Cuando alguien da una respuesta, no solo beneficia al que pregunta (y a otros que lo leen sin haber preguntado) sino que él mismo sale beneficiado por haber tenido que repasar sus conocimientos.

Gracias por preguntar.

----------

## coppiano

mejor entonces =)

llegue a instalar el xorg y hacer el

```

#env-update

#source /etc/profile

```

pero cuando trato de hacer /etc/init.d/hald start me dice que el archivo no existe

lo tengo que crear?? o me olvide de algo??

----------

## quilosaq

Tienes que activar el valor hal en la variable USE al instalar xorg-server. Esto puedes hacerlo sólo para xorg-server poniéndolo en el archivo package.use o puedes activarlo con carácter general para todos los paquetes poniéndolo en make.conf.

Te recomiendo make.conf.

Después tendrás que emerger de nuevo xorg-server (con la opción --newuse).

----------

## coppiano

segui un poquito mas con la instalacion hasta donde dice que pruebe de poner startx por si ya esta todo configurado, y me salta lo siguiente:

```

(EE) Failed to load module "vesa" (module does not exist, 0)

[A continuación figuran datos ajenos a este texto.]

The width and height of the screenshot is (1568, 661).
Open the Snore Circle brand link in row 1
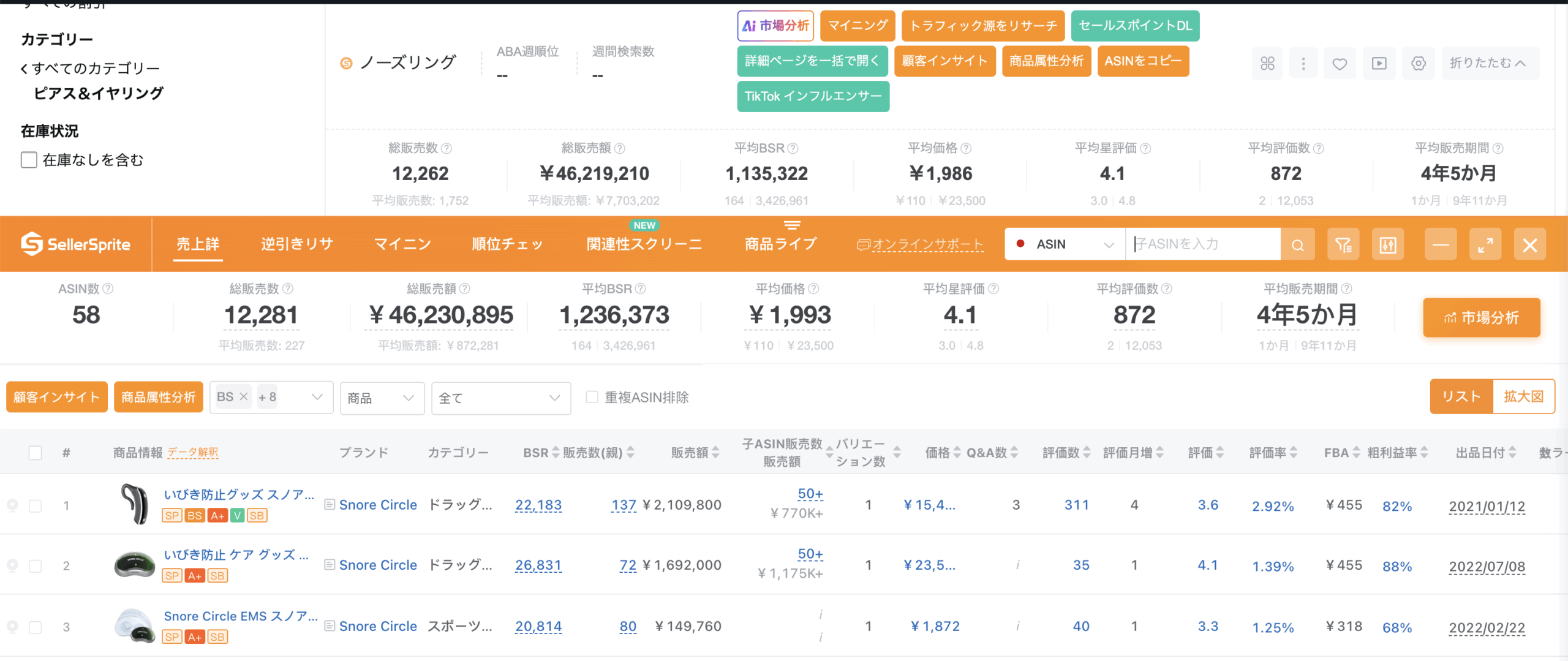pyautogui.click(x=378, y=505)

(EE) Failed to load module "fbdev" (module does not exist, 0)

(II) [KMS] Kernel modesettings enabled.

/etc/X11/xinit/initrc: line 58: twm: command not found

/etc/X11/xinit/initrc: line 59: xclock: command not found

/etc/X11/xinit/initrc: line 62: exec: xterm: command not found

/etc/X11/xinit/initrc: line 61: xterm: command not found

```

como arreglo esto, y la siguiente??

yo deshabilite vesa y fbdev del kernel porque eso entendi que me decia la guia cuando configurara la placa ATI.Last edited by coppiano on Thu Oct 07, 2010 4:01 pm; edited 1 time in total

----------

## coppiano

bueno ya se reconfiguró todo con Xorg -configure y ahora por suerte lo unico que tira es:

```

/etc/X11/xinit/initrc: line 58: twm: command not found

/etc/X11/xinit/initrc: line 59: xclock: command not found

/etc/X11/xinit/initrc: line 62: exec: command not found

/etc/X11/xinit/initrc: line 61: xterm: command not found

```

pero desp segui con la guia y al poner emerge twm xterm y despues hacer el starx entro a la parte grafica, desp sali con exit y parece que no le gusto mucho porque me tiro un fatal IO error

y al final mirando mas arriba lo unico que no encuentra es:

```
/etc/X11/xinit/initrc: line 59: xclock: command not found
```

que no se si hace falta para algo.

Ahora el problema es que en donde dice que copie el archivo para configurar el teclado, al tratar de descomprimirlo y copiarlo con el bzcat me dice que el archivo no existe

----------

## coppiano

reinstale todo y listo ya lo pude arreglar gracias por todo

----------